Трещины его твёрдости скрепились злобой, отдававшейся в его словах:

– Нет. Я, как и покойный Эндрю, порождены одним явлением. В масштабах всего общества, в котором мы со всеми своими деньгами есть лишь ничтожные осколки, между нами нет различий! И знаете, наиболее горько для меня осознавать, что даже моя смерть ничего не изменит.

Он сцепил зубы, одномоментно испытав целый спектр негативных эмоций.

– Дело Дома Нового Полудня навсегда останется в моей памяти потому, что именно тогда, лишившись надежды на что-то справедливое, во мне умер человек.
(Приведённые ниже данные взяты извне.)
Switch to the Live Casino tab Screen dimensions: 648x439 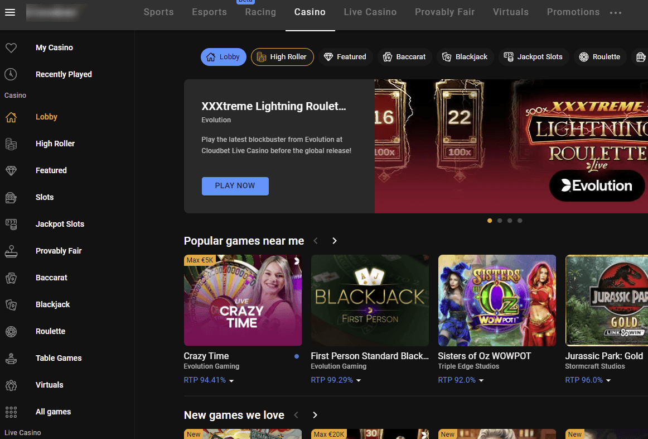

Я не желал ничего менять, не желал ничего созидать. Меня считают великим, но умру я так же, как и жил – как мешок дерьма. А почему? – Рихтера вновь исказила улыбающаяся гримаса, полная презрения. – Потому что я даже не пытался изменить то, что способен слепо ненавидеть.

На этих словах, адвокат остановился, уставившись в полотно, висевшее на стене напротив. В этом не было ничего символического – его взгляд просто зацепился за что-то выделяющееся, пока разум погрузился в размышления. Интервьюеры беззвучно отключили камеру и тактично покинули кабинет, оставив старика наедине с самим собой, даже не пытаясь угадать, о чём были его мысли.

А Рихтер лишь вспоминал свой окончательный перелом. Вспоминал то время, когда даже ненависть превратилась в фальшивое для него чувство, и не осталось больше ничего. А самым страшным злом оказалась не тоталитарная секта, не одержимый вождь, а ничтожный и тщеславный человек, обманувший всех – и самого себя.